* Written task A: Put everything from the start of the records down to the line containing "coordinates (71, 479)." into a Markdown table with the columns Row and Line, numbering each row and leaving out blank lines.

_____

In the interim, Creo continued to pursue an aggressive strategy. The litigation record reflects the defendants’ assertions that Creo repeatedly attempted to chide other stockholders into selling their Printcafe shares, threatening retribution if they failed to acquiesce, and offering assurances that the higher EFI offer would never be consummated as a practical matter given Creo’s imminent majority status. In the meantime, Creo never increased its offer for Printcafe, despite EFI’s far higher proposal. The Printcafe committee was understandably concerned that Creo was or would soon be in a position to thwart any attempt to conduct an effective sale process for the company and to acquire control of Printcafe without paying a control premium to the remaining stockholders. Mindful of the Chancery Court’s admonition in Pure Resources, the committee considered the adoption of a stockholder rights plan to block Creo’s imminent acquisition of absolute control and to conserve for the committee some hope of securing maximum value.

_____

* Written task B: Continue the passage on Creo's pursuit of Printcafe from where it stops.

* Task material:
_____

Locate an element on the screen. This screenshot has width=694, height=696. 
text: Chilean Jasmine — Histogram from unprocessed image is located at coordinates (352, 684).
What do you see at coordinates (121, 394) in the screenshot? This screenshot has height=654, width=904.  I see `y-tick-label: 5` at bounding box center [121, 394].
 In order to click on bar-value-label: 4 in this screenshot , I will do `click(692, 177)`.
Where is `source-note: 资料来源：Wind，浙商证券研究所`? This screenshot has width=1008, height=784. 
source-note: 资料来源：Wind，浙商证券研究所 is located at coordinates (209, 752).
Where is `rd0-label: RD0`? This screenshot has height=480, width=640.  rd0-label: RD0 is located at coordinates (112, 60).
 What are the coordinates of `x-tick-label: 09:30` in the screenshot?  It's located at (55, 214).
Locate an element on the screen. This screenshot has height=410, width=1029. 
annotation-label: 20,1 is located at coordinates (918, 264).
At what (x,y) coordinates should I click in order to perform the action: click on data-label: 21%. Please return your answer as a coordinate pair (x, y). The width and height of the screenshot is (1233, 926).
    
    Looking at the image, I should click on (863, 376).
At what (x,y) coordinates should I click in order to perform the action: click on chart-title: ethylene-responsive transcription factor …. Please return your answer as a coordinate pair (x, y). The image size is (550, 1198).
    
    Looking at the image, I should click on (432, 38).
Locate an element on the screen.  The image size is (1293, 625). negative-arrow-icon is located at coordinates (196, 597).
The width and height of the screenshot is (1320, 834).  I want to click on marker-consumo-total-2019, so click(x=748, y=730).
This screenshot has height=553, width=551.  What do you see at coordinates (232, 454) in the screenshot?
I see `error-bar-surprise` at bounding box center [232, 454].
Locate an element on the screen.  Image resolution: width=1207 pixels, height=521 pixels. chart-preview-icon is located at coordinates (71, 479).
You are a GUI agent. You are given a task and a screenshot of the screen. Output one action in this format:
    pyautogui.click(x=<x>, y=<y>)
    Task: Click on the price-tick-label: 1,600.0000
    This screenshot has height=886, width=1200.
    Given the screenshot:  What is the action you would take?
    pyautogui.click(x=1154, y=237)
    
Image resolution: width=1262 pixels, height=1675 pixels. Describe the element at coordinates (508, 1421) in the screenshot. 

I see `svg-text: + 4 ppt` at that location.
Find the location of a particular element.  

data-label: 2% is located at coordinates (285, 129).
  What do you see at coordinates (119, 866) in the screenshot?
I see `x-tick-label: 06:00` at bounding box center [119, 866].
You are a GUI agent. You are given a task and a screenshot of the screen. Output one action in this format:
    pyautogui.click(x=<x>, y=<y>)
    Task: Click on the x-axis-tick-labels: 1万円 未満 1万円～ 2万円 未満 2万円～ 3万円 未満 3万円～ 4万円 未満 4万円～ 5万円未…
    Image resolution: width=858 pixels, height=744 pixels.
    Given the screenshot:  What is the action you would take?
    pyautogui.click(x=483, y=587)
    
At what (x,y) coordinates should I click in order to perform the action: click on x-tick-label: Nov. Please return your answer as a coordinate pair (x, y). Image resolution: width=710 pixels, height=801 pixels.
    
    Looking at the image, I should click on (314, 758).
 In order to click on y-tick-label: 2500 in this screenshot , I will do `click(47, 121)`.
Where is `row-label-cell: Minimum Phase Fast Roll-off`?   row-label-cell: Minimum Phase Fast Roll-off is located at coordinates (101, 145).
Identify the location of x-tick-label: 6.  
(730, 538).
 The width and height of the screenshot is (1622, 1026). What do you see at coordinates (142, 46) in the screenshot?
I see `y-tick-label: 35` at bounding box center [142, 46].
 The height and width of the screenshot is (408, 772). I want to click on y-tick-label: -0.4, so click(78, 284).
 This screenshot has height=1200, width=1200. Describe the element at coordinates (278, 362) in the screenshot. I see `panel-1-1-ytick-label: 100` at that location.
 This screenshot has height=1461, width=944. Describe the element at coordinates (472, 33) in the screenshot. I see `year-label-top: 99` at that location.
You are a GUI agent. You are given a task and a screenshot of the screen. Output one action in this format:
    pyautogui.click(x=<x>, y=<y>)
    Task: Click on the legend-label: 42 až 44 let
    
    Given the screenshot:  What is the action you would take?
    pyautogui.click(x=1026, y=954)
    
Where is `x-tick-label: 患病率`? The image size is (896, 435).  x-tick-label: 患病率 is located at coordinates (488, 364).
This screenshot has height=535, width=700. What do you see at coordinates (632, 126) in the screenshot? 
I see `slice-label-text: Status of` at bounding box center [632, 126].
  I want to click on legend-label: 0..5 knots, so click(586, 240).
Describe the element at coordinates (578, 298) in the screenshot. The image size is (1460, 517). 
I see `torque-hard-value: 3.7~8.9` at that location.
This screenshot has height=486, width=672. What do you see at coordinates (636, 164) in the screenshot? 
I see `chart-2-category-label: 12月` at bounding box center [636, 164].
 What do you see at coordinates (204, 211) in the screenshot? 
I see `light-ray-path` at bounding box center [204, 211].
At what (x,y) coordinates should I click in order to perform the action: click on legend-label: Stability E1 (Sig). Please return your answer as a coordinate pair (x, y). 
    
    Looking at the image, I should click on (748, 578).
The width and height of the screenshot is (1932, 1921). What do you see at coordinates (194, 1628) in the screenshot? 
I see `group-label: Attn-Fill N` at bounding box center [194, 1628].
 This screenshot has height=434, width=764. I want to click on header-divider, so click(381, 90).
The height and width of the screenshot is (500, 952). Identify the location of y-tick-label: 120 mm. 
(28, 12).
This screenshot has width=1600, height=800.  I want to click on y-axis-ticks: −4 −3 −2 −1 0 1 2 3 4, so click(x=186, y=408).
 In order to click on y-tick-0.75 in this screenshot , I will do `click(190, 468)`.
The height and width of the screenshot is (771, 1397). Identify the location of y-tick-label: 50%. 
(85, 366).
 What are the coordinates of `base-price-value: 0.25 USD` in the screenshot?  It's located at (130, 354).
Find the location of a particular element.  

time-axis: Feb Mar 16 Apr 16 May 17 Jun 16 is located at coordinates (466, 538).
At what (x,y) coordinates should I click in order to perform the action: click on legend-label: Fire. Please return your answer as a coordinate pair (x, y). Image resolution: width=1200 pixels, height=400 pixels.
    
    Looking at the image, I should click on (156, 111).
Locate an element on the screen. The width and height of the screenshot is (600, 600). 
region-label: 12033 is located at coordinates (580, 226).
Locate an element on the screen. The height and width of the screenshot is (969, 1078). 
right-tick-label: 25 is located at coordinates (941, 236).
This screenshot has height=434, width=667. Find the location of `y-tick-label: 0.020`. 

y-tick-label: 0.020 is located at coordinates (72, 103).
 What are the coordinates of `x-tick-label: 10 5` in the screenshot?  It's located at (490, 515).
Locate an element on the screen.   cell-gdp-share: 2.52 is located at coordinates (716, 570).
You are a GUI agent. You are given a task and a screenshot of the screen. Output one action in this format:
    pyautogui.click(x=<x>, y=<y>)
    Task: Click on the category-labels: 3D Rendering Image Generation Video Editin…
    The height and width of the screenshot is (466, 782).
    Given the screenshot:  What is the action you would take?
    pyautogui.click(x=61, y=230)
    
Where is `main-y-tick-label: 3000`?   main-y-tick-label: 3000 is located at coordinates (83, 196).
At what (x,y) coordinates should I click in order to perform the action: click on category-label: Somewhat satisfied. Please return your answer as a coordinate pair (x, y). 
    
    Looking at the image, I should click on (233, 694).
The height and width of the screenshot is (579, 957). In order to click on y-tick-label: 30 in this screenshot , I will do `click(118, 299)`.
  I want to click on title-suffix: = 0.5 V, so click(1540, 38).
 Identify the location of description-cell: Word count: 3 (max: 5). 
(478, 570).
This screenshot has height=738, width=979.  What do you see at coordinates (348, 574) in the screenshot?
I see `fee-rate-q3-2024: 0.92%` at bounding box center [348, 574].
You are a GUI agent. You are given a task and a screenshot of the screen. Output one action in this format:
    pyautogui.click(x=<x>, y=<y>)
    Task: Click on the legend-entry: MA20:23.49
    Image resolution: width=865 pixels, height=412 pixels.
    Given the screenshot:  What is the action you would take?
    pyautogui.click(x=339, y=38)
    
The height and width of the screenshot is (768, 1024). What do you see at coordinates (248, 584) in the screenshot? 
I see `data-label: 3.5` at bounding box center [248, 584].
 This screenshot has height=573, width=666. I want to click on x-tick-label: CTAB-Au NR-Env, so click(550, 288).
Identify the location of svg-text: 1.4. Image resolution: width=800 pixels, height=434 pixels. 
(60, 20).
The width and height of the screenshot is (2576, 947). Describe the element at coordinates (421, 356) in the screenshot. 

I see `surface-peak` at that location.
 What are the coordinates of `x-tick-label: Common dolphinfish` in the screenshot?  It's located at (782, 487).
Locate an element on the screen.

_____

* Written reply A:
| Row | Line |
|---|---|
| 1 | Locate an element on the screen. This screenshot has width=694, height=696.  |
| 2 | text: Chilean Jasmine — Histogram from unprocessed image is located at coordinates (352, 684). |
| 3 | What do you see at coordinates (121, 394) in the screenshot? This screenshot has height=654, width=904.  I see `y-tick-label: 5` at bounding box center [121, 394]. |
| 4 |  In order to click on bar-value-label: 4 in this screenshot , I will do `click(692, 177)`. |
| 5 | Where is `source-note: 资料来源：Wind，浙商证券研究所`? This screenshot has width=1008, height=784.  |
| 6 | source-note: 资料来源：Wind，浙商证券研究所 is located at coordinates (209, 752). |
| 7 | Where is `rd0-label: RD0`? This screenshot has height=480, width=640.  rd0-label: RD0 is located at coordinates (112, 60). |
| 8 |  What are the coordinates of `x-tick-label: 09:30` in the screenshot?  It's located at (55, 214). |
| 9 | Locate an element on the screen. This screenshot has height=410, width=1029.  |
| 10 | annotation-label: 20,1 is located at coordinates (918, 264). |
| 11 | At what (x,y) coordinates should I click in order to perform the action: click on data-label: 21%. Please return your answer as a coordinate pair (x, y). The width and height of the screenshot is (1233, 926). |
| 12 |     Looking at the image, I should click on (863, 376). |
| 13 | At what (x,y) coordinates should I click in order to perform the action: click on chart-title: ethylene-responsive transcription factor …. Please return your answer as a coordinate pair (x, y). The image size is (550, 1198). |
| 14 |     Looking at the image, I should click on (432, 38). |
| 15 | Locate an element on the screen.  The image size is (1293, 625). negative-arrow-icon is located at coordinates (196, 597). |
| 16 | The width and height of the screenshot is (1320, 834).  I want to click on marker-consumo-total-2019, so click(x=748, y=730). |
| 17 | This screenshot has height=553, width=551.  What do you see at coordinates (232, 454) in the screenshot? |
| 18 | I see `error-bar-surprise` at bounding box center [232, 454]. |
| 19 | Locate an element on the screen.  Image resolution: width=1207 pixels, height=521 pixels. chart-preview-icon is located at coordinates (71, 479). |

* Written reply B:
The adoption of a stockholder rights plan was laden with complications from the outset. To be effective, the rights plan needed to be drafted so as to prevent Creo from acquiring majority control of the company, thus depriving them of the ability to force a transaction upon the remaining Printcafe stockholders at a demonstrably inadequate price. To that end, the committee considered adoption of a rights plan that contained a “grandfather provision” that had the effect of limiting Creo’s ownership to those shares it already owned (i.e. 45% of the Printcafe shares) and of effectively precluding the consummation of Creo’s second stock purchase agreement. Despite Creo’s continuing advances upon the corporation, EFI remained interested in pursuing its proposal if approval remained feasible as a practical matter in the face of the Creo block. In addition, the committee believed that other bidders might well emerge if Creo’s march to majority status were to be stopped short. Although novel and legally untested, such a rights plan was viewed by the committee to be a necessary risk in order to make the playing field somewhat less obviously tilted in Creo’s favor and to hold open the chance that the Printcafe stockholders might receive a higher price then $1.30 per share.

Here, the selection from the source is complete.